We intuitively understand the power of our social nets.

They are part of the fabric of our lives. Liking and sharing are natural behaviors; Facebook and Twitter are platforms for our personal expression.

For businesses and brands though, harnessing these nets with intent for business purposes is tough…often elusive. Most businesses wriggle around on the friendship graph, entreating others to follow and like them, stumbling forward through a fog of loose connections.

The gist of the challenge is ingrained in the naturalness of the social web itself. It’s a reflecting pool for our lives and public by design. Whispers become amplified; conversations become a form of attention grabbing media themselves.

The social web is host to an ongoing live channel with ‘us’ as the star, innately external and globally immediate. This is key to both its power and to channeling the subtleties to make it actionable.

Think of it this way.

Being a natural communicator and performer with genuineness, poise, excitement and humility is no small feat on or offline. That’s the realm of stars and performers.

Being natural in the spotlight and publicly poised is just not that ‘natural’ for most of us.

For businesses hidden behind a URL online rather than the archetypal counter at the local store, the separation creates uneasiness. Being face-to-face shines an easy light on our personal foibles. Being ourselves on the web is akin to performing on a global real-time stage. If only the professional performers can play here, this is zero sum game.

Self-help lists for the online marketer or tips for the tweeting CEO are just not enough nor that useful. People and companies need less dressing up and polish and more context for conversations. Being genuine is more powerful than being professional.

Hugh MacLeod of Gaping Void fame, sheds light on this in a great post defining what he calls ‘social objects’. For him, context is discoverable in a social object that encapsulates interests and passions. It’s a connecting node on the mesh of the interest graph.

He also alludes to the need to embrace the inner geekiness behind every social object.

Wine geeks. Gardening geeks. Foodies. Motorcycle fanatics. Rabid sports fans. The web lets us follow our interests globally, immediately and with uncanny depth. We are all like a ten-year old kid rattling off facts on dinosaurs. We live in a world of passionate geeks searching for communities of interest. I’m certainly one.

He’s onto something.

I posted about context as a filter over friendship and how the interest graph is the playing field for connections and dynamic communities of interest. Hugh’s social objects are islands of aggregated passion around an interest that cuts through the noise of friendly social chatter and surfaces like safe harbors on this graph.

This just works. Focus on your interests as the language for connection, and passion as the rhythm for communications and you are not performing, simply conversing.

What does this mean for businesses?

Everything…with a twist.

- [Data for review]
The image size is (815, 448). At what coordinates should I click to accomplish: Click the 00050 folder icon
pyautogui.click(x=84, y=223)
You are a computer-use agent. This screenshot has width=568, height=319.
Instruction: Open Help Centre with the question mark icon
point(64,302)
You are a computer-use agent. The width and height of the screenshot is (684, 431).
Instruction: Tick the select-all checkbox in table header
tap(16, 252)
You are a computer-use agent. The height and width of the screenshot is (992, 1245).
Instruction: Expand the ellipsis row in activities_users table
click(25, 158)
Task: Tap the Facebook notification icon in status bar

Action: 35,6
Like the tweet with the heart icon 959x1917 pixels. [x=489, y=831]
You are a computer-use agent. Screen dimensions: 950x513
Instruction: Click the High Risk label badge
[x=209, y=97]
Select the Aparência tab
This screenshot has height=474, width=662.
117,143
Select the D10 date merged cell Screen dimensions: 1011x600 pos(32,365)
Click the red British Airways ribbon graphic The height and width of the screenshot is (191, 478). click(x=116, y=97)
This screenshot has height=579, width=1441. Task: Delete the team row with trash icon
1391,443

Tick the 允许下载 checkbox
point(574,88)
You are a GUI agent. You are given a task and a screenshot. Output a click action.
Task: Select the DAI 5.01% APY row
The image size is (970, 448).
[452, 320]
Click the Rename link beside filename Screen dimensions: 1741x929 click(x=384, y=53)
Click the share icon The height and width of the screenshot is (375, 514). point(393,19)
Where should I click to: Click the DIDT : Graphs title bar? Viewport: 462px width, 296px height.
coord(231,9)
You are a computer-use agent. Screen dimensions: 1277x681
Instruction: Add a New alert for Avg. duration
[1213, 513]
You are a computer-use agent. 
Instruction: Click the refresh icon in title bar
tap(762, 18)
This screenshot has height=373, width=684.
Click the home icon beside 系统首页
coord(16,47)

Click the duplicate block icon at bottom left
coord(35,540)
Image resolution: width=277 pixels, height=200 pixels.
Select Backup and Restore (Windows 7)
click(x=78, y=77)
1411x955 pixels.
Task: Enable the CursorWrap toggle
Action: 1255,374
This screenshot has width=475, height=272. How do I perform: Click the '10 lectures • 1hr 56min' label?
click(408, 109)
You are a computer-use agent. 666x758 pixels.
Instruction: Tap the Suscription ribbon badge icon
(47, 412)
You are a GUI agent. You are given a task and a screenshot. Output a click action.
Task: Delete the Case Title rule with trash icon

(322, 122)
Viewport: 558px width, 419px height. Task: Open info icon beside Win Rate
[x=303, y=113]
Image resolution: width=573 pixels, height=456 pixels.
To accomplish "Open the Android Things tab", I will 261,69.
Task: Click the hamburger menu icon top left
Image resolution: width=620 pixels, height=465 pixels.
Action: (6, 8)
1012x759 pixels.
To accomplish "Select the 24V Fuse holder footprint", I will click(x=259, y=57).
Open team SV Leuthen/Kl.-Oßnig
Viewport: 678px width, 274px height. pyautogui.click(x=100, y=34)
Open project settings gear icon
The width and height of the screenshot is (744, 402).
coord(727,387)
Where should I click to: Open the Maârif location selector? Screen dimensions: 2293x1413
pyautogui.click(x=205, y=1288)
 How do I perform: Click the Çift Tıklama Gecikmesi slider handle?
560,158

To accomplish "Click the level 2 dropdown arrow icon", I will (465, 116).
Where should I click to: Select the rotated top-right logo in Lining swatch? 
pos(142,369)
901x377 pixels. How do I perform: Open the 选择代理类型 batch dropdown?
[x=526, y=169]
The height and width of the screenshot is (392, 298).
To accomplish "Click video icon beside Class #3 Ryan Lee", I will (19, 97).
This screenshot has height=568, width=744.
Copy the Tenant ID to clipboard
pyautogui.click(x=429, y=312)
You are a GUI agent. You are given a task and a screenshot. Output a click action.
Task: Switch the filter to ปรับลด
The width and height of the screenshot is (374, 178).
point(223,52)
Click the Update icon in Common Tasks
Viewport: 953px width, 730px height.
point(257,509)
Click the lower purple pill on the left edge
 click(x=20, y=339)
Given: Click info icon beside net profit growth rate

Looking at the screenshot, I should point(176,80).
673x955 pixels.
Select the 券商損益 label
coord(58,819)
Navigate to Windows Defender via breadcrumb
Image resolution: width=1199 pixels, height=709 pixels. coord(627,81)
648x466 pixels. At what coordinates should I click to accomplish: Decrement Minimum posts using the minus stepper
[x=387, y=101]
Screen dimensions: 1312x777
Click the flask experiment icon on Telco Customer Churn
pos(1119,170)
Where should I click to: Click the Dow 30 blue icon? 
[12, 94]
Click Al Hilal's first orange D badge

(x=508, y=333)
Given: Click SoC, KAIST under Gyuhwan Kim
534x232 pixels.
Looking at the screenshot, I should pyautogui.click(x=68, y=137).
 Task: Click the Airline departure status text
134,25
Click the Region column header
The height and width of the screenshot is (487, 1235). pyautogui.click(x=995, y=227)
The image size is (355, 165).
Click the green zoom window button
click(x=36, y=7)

- [Task instructions]
**a)** In the essay on social media, rewrite the paragraph that begins "For businesses hidden behind a URL" as a short list that keeps its main facts.
**b)** Extract the passage from the essay on social media starting at "Self-help lists for" and ending at "every social object.".

- [Numbered responses]
**a)**
- Businesses online sit behind a URL rather than a local store counter, and that separation makes them uneasy.
- Face-to-face contact easily reveals our personal foibles.
- Being ourselves on the web is like performing on a global, real-time stage.
- If only professional performers can play there, it is a zero-sum game.

**b)**
Self-help lists for the online marketer or tips for the tweeting CEO are just not enough nor that useful. People and companies need less dressing up and polish and more context for conversations. Being genuine is more powerful than being professional.

Hugh MacLeod of Gaping Void fame, sheds light on this in a great post defining what he calls ‘social objects’. For him, context is discoverable in a social object that encapsulates interests and passions. It’s a connecting node on the mesh of the interest graph.

He also alludes to the need to embrace the inner geekiness behind every social object.